The 26-year-old McLaren driver would hang it on his wall as a permanent record of what can only be described as an out-of-body experience as he headed for the chequered flag at Abu Dhabi's Yas Marina circuit on Sunday.
Speaking to reporters in a hotel room a day after the most momentous event of his life, Norris related how memories and sensations, and thoughts of family and friends, had played out like "the montage of my life" in his head.
The last two laps before crossing the line in third place, all he needed to secure the title, were the best memory of all. "I really want to get someone to do a painting of me. I need to find an artist but from my view," the Briton said.
"My eyes, coming around, with the visor and the bumps and everything, seeing all the papayas (McLaren colors) and just seeing the chequered flag, and that moment of coming around the last corner, lifting off and then I can have both my gloves here (in front of his face) because I started to cry...
"I want to save that moment. Because that was really the 'it' moment."
LIKE THE LAST MOMENTS OF A LIFE
McLaren's late Brazilian triple-champion Ayrton Senna once described a 1988 lap of Monaco in similar terms of wonderment -- relating how he felt he was no longer driving the car consciously but in another realm.
Norris would not put himself in such a league, but what he described carried echoes of the past.
Three laps from the end he had wondered how it would hit him to be champion, and he feared he might not feel anything.
And then it happened, a highlights reel in the mind.
"It's like a movie, when you get those flashbacks at the end and you see that style of last moments of someone. It's not the last moments for me but it was like that," he said.

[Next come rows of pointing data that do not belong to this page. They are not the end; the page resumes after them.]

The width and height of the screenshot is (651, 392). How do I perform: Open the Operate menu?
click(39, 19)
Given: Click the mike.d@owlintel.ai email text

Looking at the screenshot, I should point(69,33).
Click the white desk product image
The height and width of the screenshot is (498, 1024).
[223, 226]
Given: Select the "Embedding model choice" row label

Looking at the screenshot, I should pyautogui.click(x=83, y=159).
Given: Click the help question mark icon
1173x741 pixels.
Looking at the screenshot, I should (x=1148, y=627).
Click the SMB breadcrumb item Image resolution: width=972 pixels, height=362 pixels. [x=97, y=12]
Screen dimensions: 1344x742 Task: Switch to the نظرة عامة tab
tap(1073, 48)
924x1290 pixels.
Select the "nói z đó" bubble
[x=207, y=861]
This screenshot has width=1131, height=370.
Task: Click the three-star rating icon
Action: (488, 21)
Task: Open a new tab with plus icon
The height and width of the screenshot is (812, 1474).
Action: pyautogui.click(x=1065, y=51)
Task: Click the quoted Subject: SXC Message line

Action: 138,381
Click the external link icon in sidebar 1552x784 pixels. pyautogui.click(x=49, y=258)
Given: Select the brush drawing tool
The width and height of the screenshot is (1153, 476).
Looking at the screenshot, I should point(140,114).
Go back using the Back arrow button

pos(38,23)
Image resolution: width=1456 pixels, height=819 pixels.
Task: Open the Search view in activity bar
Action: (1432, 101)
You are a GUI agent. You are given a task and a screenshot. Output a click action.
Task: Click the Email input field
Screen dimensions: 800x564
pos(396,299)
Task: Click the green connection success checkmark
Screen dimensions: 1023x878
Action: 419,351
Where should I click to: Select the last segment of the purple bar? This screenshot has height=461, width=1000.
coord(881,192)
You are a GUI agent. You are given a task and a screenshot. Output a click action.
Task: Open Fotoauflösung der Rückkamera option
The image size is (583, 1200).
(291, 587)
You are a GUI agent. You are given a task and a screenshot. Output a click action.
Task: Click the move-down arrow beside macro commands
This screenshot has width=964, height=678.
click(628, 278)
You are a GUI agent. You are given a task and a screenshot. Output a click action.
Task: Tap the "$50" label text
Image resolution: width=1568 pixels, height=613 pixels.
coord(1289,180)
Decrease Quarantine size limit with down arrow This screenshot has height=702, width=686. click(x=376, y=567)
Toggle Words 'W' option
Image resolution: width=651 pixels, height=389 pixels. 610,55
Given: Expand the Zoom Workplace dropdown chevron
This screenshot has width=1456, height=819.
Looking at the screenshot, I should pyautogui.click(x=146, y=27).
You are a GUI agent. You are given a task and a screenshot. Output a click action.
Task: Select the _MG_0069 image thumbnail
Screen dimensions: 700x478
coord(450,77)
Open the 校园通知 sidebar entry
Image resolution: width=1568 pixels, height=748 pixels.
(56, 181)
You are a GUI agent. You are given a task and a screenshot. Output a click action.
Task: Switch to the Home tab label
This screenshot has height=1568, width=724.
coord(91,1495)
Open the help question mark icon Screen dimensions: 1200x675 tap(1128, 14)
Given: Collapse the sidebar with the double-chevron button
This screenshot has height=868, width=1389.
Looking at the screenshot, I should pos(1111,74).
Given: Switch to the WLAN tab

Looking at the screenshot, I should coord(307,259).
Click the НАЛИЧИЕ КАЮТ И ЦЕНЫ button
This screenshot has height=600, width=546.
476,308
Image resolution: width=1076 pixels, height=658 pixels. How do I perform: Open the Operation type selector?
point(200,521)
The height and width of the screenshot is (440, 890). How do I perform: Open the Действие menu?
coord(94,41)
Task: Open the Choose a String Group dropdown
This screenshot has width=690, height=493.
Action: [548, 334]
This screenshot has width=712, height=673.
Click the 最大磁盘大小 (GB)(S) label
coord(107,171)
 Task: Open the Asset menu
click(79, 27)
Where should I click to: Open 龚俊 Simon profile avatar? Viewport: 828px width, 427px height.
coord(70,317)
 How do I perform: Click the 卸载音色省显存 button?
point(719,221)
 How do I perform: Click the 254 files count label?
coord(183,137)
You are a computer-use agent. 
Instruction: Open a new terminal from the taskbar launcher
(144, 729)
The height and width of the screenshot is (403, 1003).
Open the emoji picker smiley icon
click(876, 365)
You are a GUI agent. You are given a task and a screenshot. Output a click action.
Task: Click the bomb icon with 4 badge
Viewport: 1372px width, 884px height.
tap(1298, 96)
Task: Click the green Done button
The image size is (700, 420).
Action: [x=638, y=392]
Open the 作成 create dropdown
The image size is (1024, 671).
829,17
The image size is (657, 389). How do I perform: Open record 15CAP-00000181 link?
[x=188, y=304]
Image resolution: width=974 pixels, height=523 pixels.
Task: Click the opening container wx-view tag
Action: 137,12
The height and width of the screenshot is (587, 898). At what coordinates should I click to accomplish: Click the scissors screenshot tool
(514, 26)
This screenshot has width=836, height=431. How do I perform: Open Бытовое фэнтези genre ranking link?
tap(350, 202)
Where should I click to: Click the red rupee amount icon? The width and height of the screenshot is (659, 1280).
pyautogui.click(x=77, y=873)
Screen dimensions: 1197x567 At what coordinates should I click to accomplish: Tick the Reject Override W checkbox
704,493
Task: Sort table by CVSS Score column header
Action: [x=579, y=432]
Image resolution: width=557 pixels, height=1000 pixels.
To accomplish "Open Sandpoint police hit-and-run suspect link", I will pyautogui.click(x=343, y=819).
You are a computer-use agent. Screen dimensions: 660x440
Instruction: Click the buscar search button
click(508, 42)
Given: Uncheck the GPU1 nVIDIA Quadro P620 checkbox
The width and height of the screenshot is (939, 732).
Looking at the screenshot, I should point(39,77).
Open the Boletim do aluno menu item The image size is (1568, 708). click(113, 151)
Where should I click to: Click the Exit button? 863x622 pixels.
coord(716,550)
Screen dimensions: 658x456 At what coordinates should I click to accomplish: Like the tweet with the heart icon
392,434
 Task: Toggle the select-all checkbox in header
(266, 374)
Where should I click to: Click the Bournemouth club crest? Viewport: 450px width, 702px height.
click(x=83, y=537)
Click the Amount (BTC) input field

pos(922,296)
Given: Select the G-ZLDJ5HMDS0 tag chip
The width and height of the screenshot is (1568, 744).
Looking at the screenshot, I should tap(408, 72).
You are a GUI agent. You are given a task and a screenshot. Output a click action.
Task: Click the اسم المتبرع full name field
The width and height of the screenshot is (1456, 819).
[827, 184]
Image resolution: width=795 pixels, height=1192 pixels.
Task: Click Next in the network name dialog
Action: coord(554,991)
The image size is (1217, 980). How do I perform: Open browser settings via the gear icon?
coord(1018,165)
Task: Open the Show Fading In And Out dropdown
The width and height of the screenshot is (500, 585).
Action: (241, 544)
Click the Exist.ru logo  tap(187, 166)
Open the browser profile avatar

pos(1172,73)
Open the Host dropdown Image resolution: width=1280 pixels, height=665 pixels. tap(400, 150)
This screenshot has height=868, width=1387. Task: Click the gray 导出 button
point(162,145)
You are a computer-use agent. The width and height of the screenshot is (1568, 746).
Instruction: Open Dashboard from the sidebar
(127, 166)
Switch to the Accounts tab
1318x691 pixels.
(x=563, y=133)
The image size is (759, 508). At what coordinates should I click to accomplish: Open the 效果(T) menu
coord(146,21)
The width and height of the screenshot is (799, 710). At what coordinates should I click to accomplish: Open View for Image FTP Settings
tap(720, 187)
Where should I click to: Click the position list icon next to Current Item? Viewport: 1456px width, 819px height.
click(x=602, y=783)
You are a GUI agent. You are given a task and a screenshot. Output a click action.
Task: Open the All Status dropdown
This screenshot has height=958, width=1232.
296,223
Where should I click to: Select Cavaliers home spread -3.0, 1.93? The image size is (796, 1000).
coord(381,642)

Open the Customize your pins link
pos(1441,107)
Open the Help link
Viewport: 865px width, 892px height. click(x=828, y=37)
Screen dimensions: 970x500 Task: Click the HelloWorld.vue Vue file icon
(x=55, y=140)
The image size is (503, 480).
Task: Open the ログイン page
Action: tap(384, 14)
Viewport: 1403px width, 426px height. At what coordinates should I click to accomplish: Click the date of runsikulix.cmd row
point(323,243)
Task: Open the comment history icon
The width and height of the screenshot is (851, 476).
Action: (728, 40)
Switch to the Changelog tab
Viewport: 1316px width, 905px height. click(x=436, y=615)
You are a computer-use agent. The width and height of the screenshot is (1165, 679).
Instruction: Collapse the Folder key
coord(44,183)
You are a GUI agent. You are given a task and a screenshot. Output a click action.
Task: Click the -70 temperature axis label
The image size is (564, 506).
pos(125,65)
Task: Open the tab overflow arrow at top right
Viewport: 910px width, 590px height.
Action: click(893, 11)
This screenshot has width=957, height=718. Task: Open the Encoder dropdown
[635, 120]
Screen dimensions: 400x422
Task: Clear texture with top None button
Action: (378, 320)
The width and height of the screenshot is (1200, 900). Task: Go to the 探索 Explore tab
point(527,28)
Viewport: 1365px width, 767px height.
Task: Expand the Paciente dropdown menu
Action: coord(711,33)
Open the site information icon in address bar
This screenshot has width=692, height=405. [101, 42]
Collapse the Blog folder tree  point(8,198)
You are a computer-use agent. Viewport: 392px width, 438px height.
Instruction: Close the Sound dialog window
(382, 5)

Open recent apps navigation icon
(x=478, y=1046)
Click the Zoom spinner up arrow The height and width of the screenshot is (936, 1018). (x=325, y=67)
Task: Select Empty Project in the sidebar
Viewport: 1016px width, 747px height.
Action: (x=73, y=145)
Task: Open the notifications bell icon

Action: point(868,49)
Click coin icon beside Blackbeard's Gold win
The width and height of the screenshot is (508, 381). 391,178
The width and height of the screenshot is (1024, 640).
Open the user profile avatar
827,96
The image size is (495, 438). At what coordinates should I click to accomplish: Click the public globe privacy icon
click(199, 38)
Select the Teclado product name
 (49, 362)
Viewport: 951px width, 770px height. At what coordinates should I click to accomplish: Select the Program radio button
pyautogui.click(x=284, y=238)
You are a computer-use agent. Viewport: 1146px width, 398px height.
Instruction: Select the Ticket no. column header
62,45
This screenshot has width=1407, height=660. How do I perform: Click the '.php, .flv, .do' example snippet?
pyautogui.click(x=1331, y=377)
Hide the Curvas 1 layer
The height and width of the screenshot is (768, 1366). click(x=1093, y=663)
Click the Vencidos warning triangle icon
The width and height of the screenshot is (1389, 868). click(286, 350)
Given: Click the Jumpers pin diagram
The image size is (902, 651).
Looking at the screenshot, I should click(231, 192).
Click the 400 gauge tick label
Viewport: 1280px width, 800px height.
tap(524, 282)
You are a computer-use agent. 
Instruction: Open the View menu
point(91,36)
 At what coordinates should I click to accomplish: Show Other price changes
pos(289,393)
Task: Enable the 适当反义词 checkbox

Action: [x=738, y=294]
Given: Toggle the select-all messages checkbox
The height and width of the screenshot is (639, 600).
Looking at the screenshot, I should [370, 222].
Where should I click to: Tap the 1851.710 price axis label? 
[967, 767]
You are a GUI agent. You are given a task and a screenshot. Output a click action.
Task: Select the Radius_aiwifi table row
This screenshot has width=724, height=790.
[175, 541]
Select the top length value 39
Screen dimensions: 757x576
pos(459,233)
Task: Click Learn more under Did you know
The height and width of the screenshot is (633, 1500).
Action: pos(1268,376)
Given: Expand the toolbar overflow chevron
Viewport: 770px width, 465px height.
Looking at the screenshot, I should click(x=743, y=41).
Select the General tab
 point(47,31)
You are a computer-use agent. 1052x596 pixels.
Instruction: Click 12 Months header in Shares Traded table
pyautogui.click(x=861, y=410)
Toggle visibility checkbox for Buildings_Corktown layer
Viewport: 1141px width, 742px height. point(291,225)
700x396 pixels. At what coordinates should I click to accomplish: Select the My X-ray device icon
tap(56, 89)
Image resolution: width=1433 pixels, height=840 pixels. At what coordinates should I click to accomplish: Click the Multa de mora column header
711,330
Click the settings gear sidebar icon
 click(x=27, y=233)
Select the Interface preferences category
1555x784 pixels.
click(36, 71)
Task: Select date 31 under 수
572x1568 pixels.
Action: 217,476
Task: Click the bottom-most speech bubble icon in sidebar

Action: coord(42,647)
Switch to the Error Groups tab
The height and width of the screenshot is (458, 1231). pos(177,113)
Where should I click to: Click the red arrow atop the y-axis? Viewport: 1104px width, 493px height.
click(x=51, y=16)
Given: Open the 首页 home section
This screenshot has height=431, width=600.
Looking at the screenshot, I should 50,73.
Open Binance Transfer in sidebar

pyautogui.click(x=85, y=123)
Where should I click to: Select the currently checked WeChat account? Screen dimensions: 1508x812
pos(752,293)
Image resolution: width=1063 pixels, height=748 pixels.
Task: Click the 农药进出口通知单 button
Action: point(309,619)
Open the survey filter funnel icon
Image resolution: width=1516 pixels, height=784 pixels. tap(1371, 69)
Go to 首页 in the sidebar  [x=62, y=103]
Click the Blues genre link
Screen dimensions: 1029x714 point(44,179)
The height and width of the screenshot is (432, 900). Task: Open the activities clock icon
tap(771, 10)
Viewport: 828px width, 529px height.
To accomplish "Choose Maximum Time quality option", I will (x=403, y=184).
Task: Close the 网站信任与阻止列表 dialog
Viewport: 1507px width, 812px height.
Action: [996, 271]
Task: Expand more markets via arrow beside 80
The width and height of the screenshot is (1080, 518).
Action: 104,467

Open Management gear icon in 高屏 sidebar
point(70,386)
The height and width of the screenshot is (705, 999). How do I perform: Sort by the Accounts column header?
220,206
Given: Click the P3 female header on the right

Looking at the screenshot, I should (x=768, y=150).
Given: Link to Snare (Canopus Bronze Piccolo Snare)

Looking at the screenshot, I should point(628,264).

"I was watching me ... just being able to watch me and watch me drive around but all within the space of a couple of minutes.
"I'm watching from above. I'm just watching from a bird's-eye, helicopter view."
Norris, who won in Monaco this year, recalled childhood karting and video games with his father Adam. He imagined his mother, Cisca, watching in the garage and the tears welled up.
He revealed that before the weekend he had looked up videos of how other champions - compatriot Lewis Hamilton who has been there seven times and Sebastian Vettel a four-times winner of the prized trophy - had celebrated their successes. In the end he did it his way, without copying anything.
"I'm happy I didn't in the end because what played out was just what I felt - spontaneous, more just all in the moment. And that made it extra special," he said.